▸ **Exercise**: Exactly as they appear below, repeat the lines from the one with "The image size" through the one with "Click the 复制", and no others.

════════

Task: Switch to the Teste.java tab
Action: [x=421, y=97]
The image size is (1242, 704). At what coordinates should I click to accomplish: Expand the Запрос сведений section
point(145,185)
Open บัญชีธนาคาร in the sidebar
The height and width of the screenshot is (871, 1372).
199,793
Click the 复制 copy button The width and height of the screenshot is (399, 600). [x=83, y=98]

════════

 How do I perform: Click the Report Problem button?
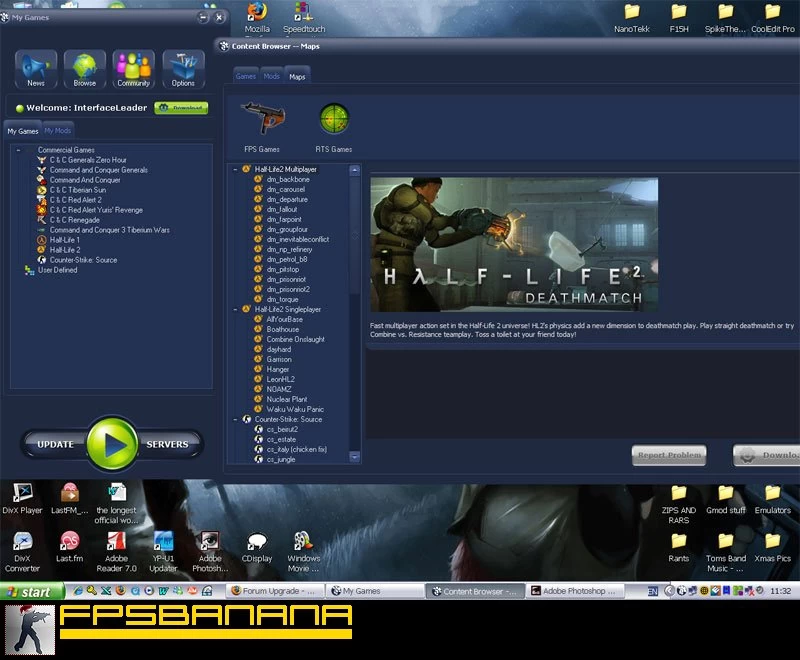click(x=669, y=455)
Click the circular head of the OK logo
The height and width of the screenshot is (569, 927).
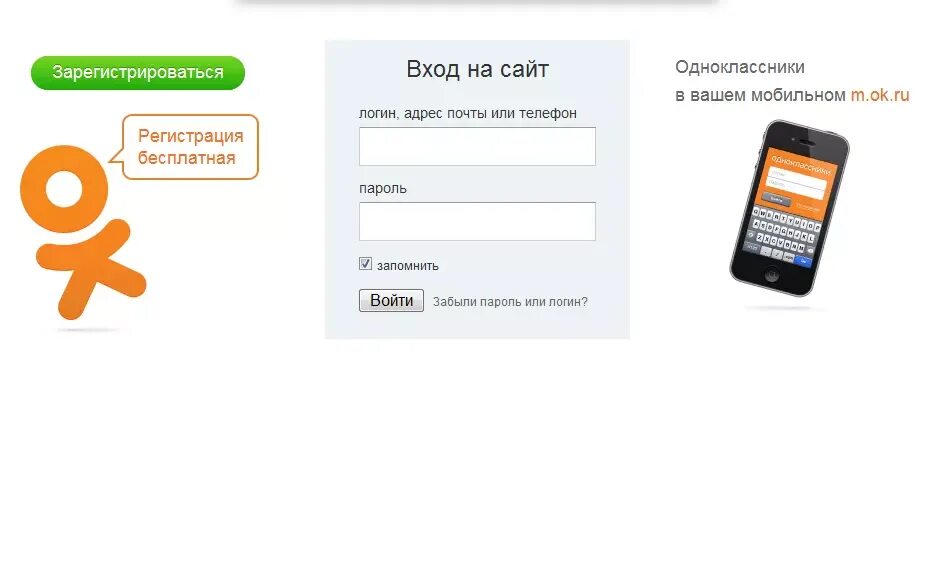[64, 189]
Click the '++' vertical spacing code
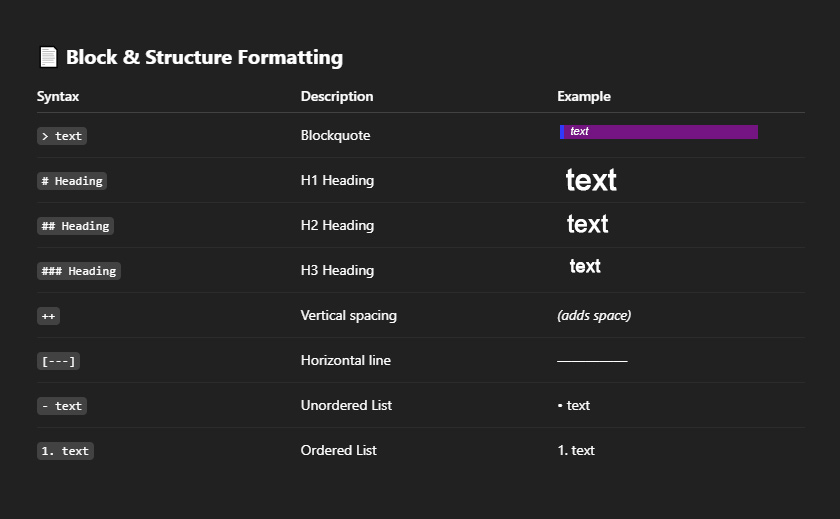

════════

▸ **Output of the task**:
The image size is (1242, 704). At what coordinates should I click to accomplish: Expand the Запрос сведений section
point(145,185)
Open บัญชีธนาคาร in the sidebar
The height and width of the screenshot is (871, 1372).
199,793
Click the 复制 copy button The width and height of the screenshot is (399, 600). [x=83, y=98]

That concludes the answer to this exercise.